Not everyone in the family loved it, but those who did loved it with a passion. It was the whole experience that they loved, I think. They were bird hunters, quail mostly. My grandfather hunted pheasant, too, and my husband and father went on a couple of prairie chicken hunts. My husband hunted duck about once before he gave that up as not the same experience. And dove hunts came later.
First, there were the dogs, pointers and setters, smart and loyal to the end. I remember a long line of hunting dogs through my life with short names to call them easily in the fields. Buddy, Guy, Tim, and our favorite name of all, Grandpa. My daddy got Grandpa from a man who had named him that because he thought he acted like an old grandpa. We always delighted in calling “Grandpa” to bring him home. When my husband died, he left me with Tim, the ever loyal and loving English Setter who was his last hunting pal. When I finally felt he needed to be where he could hunt and run, I gave him to one of the men who had hunted with them often. Tim looked at me once before he left that day and then jumped up with his paws on my shoulders to look me in the eye as if to tell me Thank You. It was a moving moment with a sweet dog.
You couldn’t hunt quail very well without the dogs, so they worked with them all the time. Before hunting season even began, there were the days when they just went to run the dogs and get them ready. I think the men just liked to watch them work, running the fields with such abandon, spanning out for a mile and returning quickly at the sound of the whistle. It was all part of the experience.
Here’s one that must have belonged to my grandfather, maybe to my father, way back when.
Finding a field to hunt was another ritual. My husband spent a lot of time looking for fields that were likely places and checking with the owners to see if it was allowed. For a long time, he and my father had private use of a property about an hour away where they hunted and our family fished the pond. Later, when my father had quit, he hunted with buddies in rural areas in northern Oklahoma. They knew all the hunters in the county and found lots of good places.
The night before the hunt was spent on the phone making the arrangements, oiling the gun and boots, packing the vehicle, a pickup in later years, laying out the clothes, the jackets with pockets for shells and game. It was a ritual, part of the deal.
I could hear him leave in the morning with his thermos of coffee, the only time he liked to get up early being for a hunt. I could hear him say “Kennel” and the dog would jump into the back of the truck or car, ready to go, tail wagging. Time to drive through the dark to reach the fields at dawn.

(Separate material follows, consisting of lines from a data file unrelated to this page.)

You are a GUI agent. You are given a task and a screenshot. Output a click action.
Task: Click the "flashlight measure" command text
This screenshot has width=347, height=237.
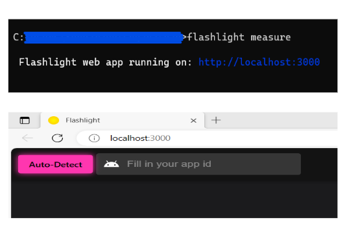click(x=239, y=37)
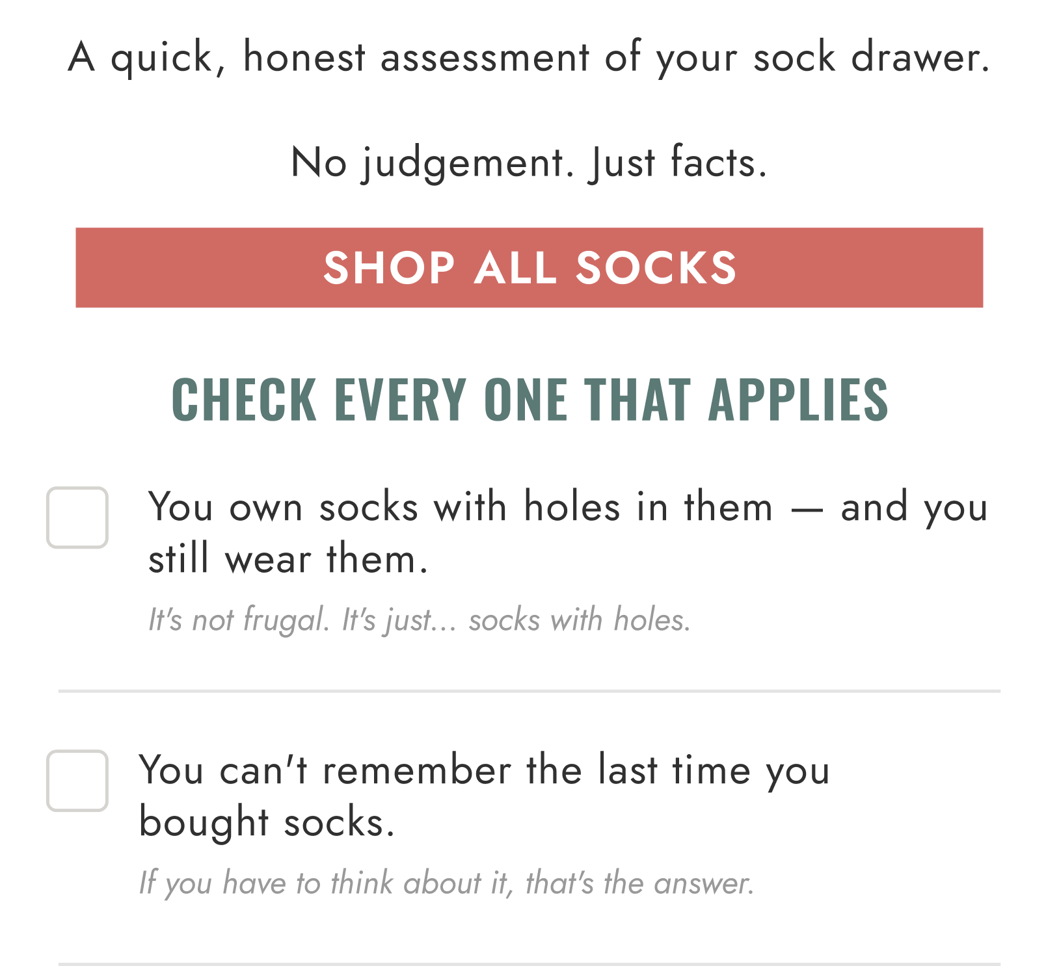Click the 'No judgement. Just facts.' text
This screenshot has width=1059, height=966.
pyautogui.click(x=530, y=162)
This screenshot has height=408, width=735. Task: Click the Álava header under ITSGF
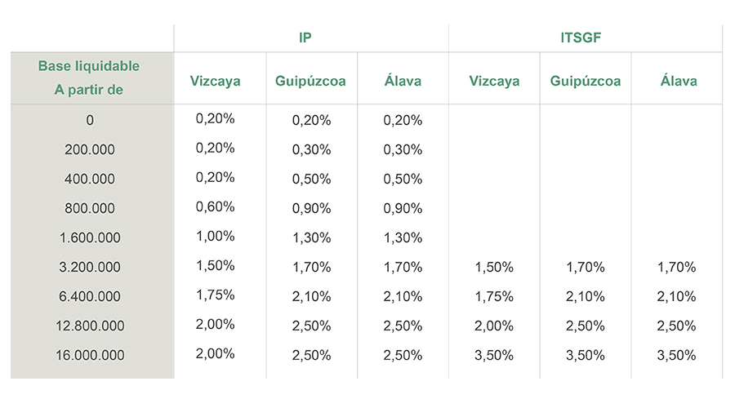tap(679, 81)
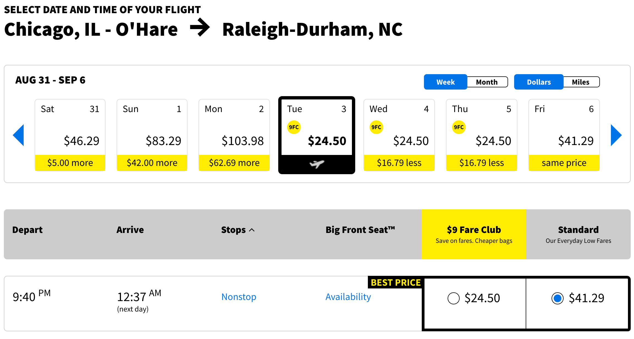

Dove hunts started September 1 in Oklahoma and you need as many hunters as you could to work a field. No dogs on this one. Quail hunts were smaller with as many dogs as you trusted to do the job. Walking those fields on cold fall mornings breathed life into the hunters I knew. They loved bringing home the game, but they loved being outdoors walking, working the dogs, watching the birds fly just as much. On the days when they came home almost empty handed, there was the same excitement because of the day they’d had.
Another ritual was the hunters’ breakfast in small rural towns, filled with hunters coming in after the first run of the morning, telling the stories, eating the huge breakfasts provided at bargain rates in those great little cafes. It was another part of the deal.

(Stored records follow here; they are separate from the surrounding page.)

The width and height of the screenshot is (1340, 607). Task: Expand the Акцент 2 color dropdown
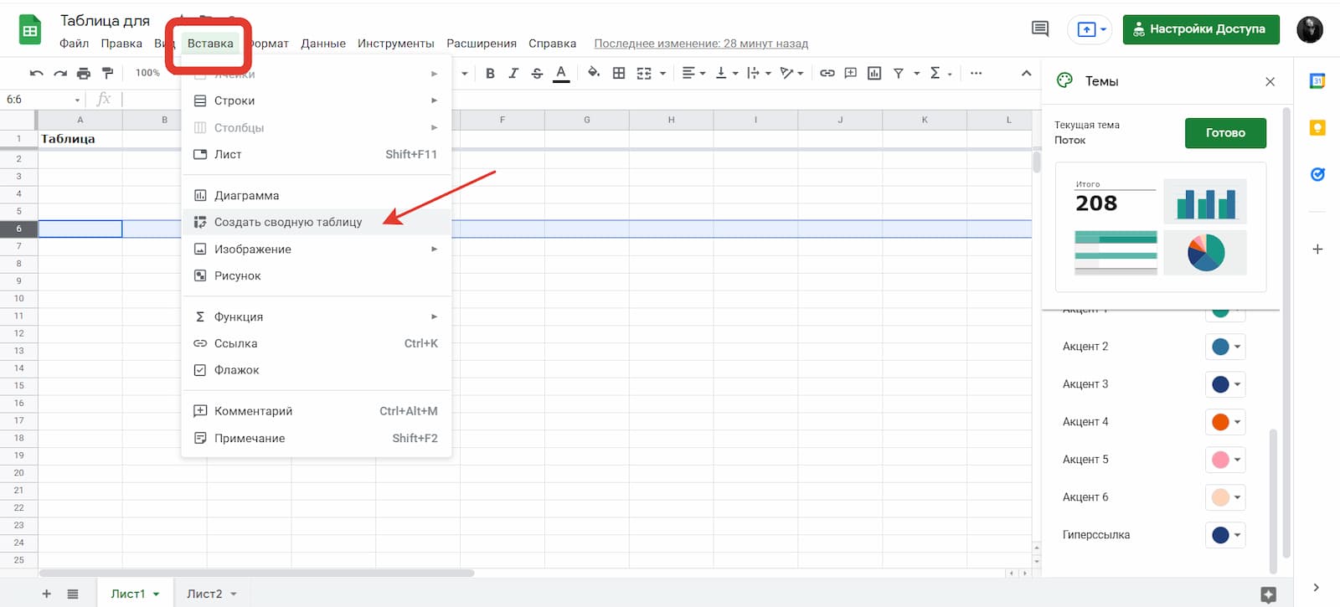(x=1237, y=347)
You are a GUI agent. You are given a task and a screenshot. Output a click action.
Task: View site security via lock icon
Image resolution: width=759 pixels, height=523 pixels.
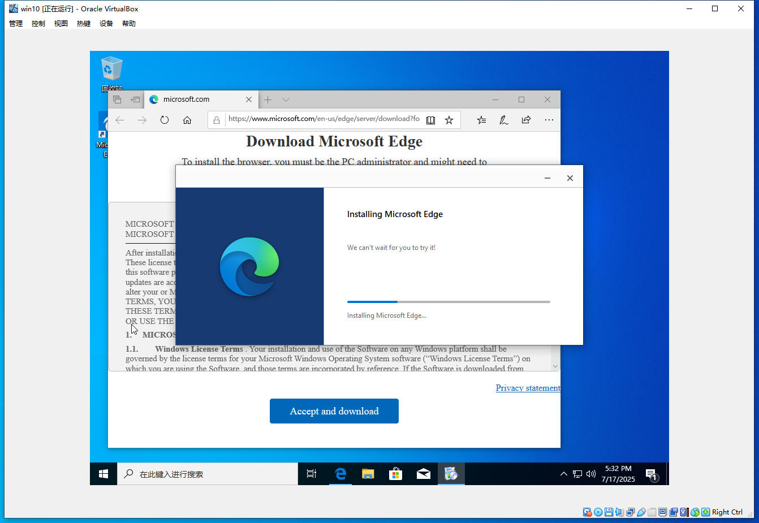click(217, 120)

Then there was the homecoming, cleaning the birds, cleaning the gun for the next time, cleaning the mud off the boots, packing away the jackets and gear. My husband even liked to cook the game, using his Hasty-Bake in its finest way. He got a great dove recipe from someone he met in a field and we couldn’t wait. I can’t tell you how I miss having game to eat these days.

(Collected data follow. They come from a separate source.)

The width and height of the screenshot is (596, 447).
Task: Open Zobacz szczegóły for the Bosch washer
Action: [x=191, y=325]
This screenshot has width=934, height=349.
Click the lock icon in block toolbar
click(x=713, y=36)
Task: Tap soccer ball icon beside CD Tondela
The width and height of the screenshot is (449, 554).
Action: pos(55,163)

Some people don’t like hunting in any form, but it was such a part of my family that I understood. They were actually some of the greatest conservationists I knew since the last thing they wanted was for a species to be over hunted.
This fall, as I drive through the countryside, I study those fields and imagine the men I loved walking through them with the dogs running ahead. I understand their love of the land, of the rituals, of the season, of the hunt. I miss all of it. I miss them.